◆ **DATASET EXTRACT**:
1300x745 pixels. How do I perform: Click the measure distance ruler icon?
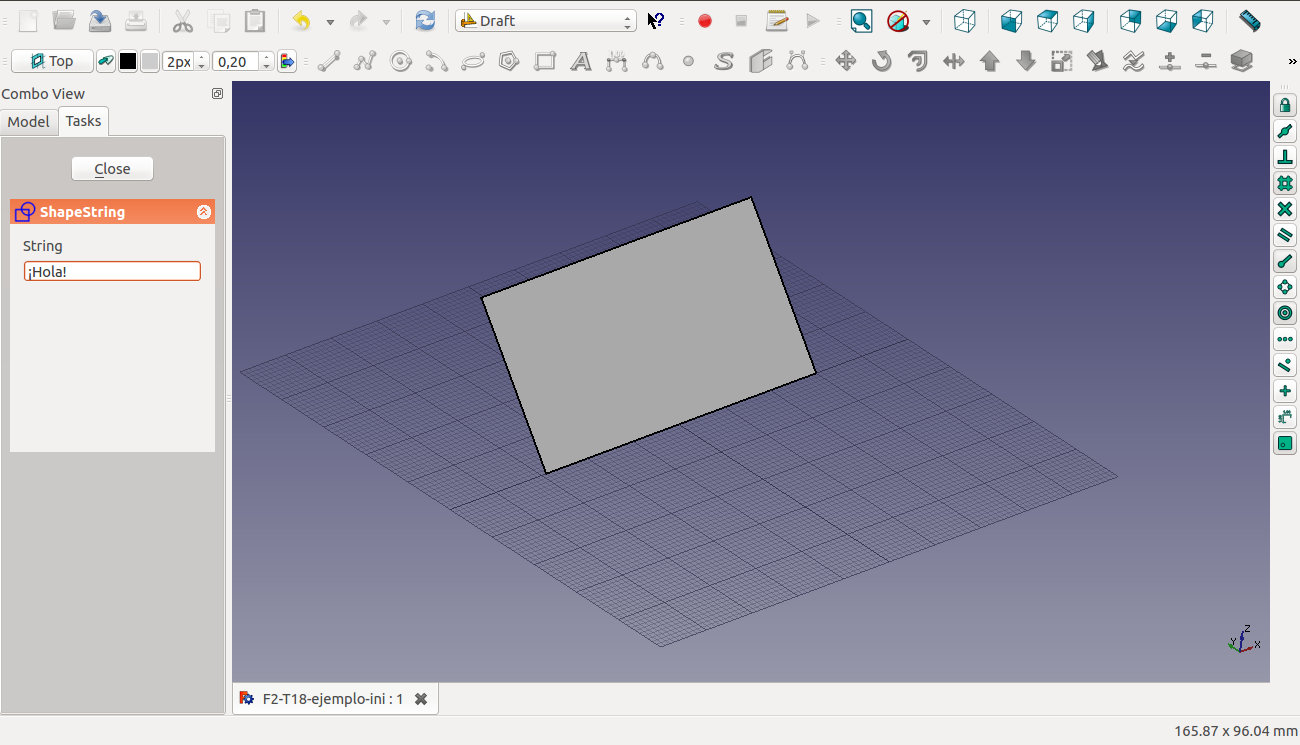[1249, 21]
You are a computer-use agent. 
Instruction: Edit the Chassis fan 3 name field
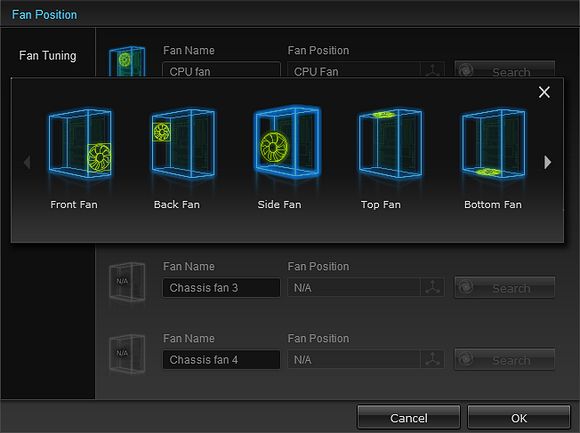(x=221, y=288)
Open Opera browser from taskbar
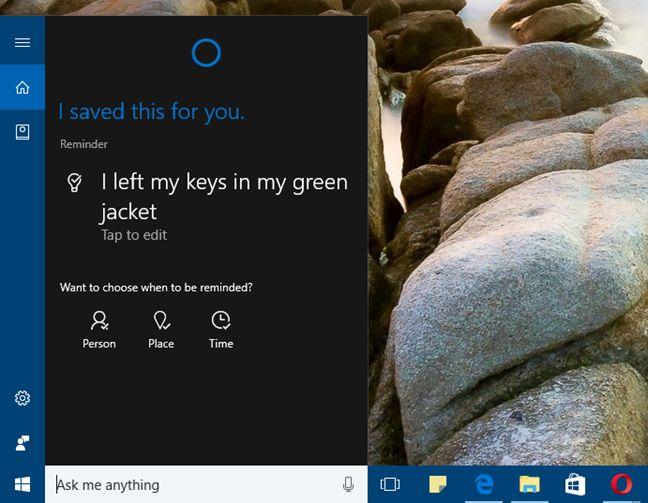 [x=622, y=485]
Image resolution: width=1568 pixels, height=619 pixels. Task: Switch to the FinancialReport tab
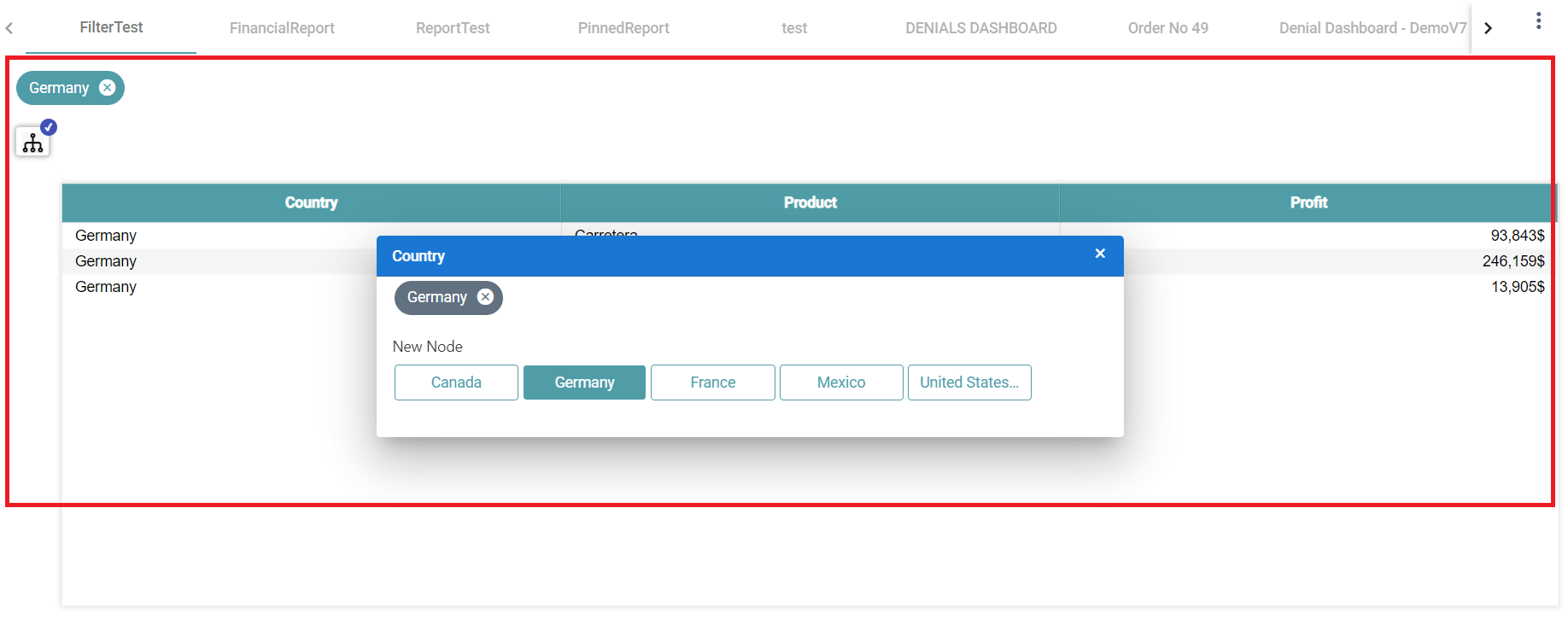pyautogui.click(x=282, y=28)
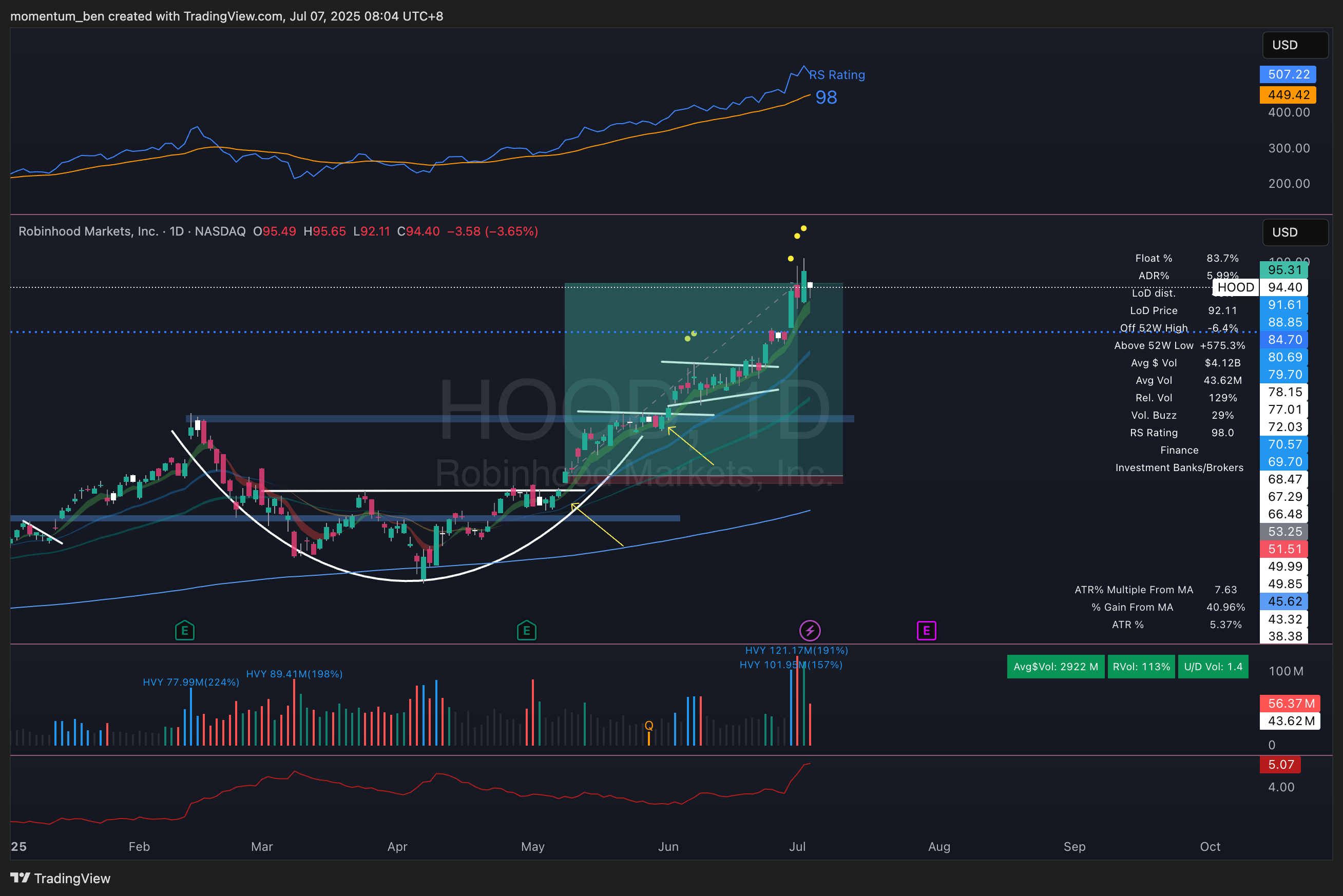Click the Jul label on the time axis
The height and width of the screenshot is (896, 1343).
(797, 846)
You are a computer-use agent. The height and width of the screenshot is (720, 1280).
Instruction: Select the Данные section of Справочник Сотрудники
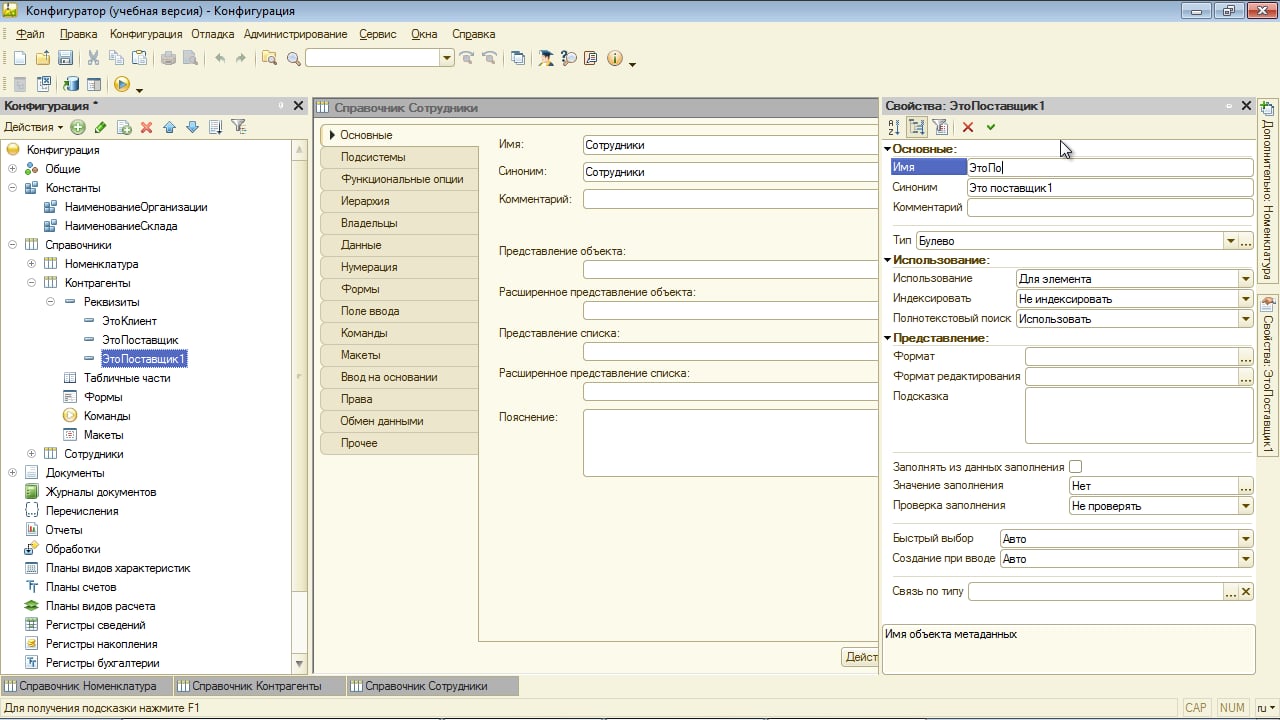360,245
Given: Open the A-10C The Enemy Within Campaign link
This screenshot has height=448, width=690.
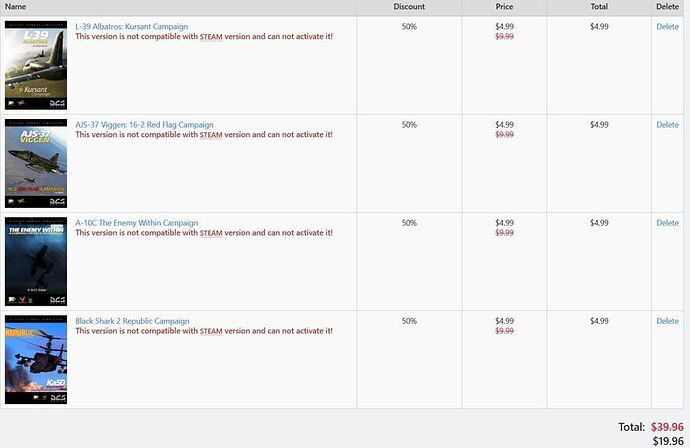Looking at the screenshot, I should point(136,223).
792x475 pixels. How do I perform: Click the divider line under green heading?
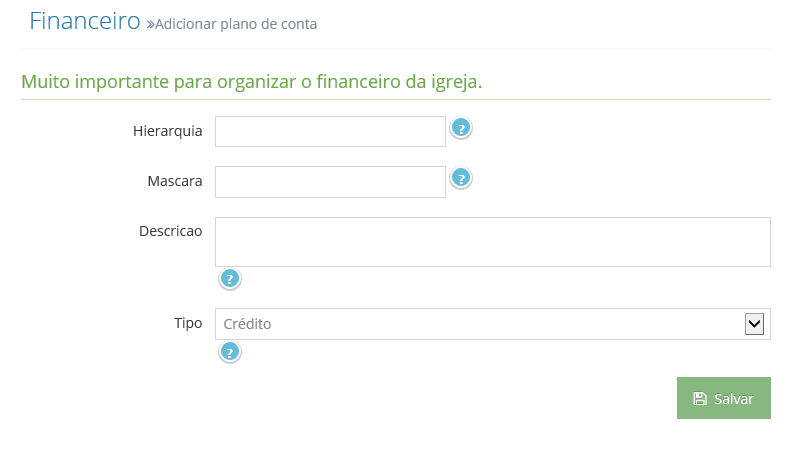coord(396,100)
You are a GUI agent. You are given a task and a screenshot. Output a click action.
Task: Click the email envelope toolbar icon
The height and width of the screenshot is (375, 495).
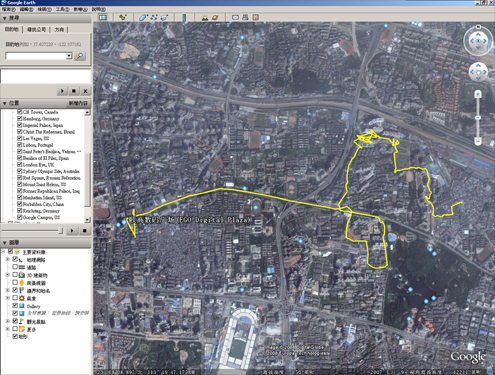point(235,17)
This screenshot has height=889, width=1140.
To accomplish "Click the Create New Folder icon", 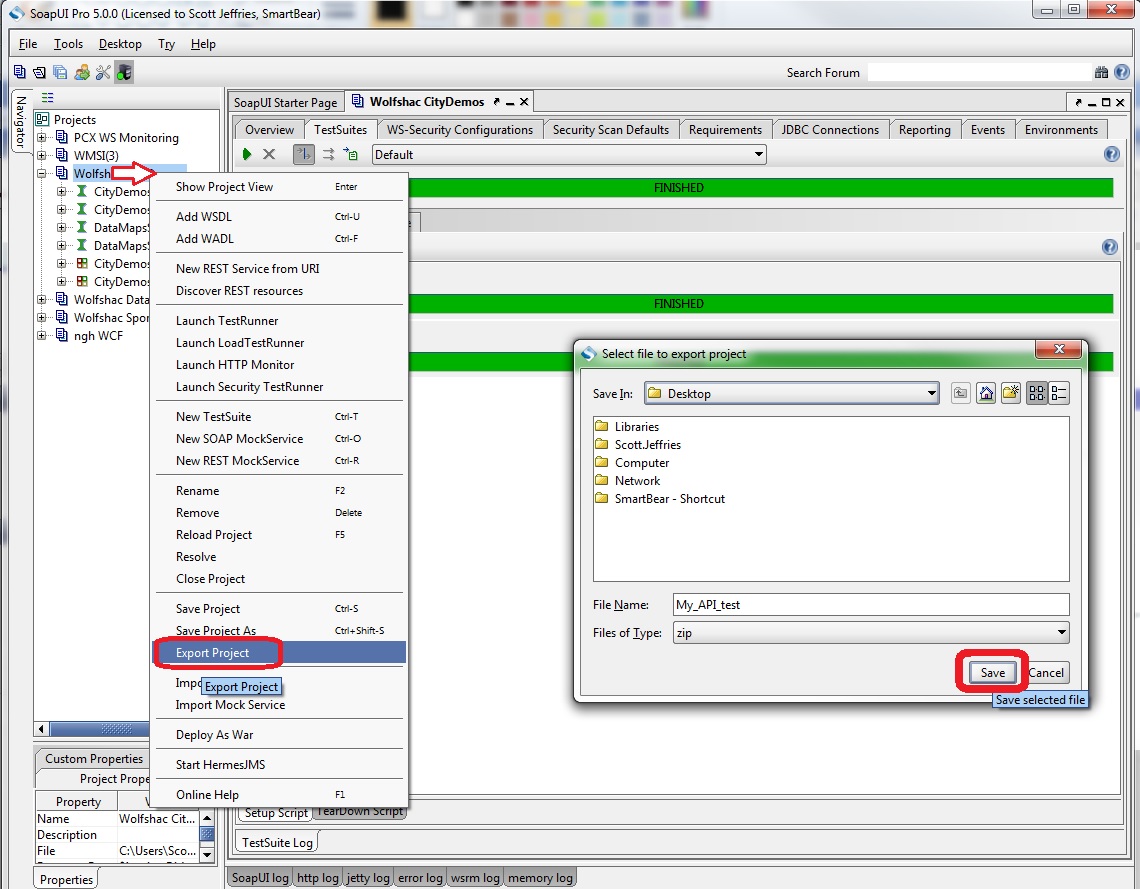I will (x=1011, y=392).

◆ **DESCRIPTION OF THE TASK**: Copy out each line of the records that contains the word "This", matching case.

◆ **EXERCISE ANSWER**:
This screenshot has height=448, width=690.
This screenshot has height=889, width=1140.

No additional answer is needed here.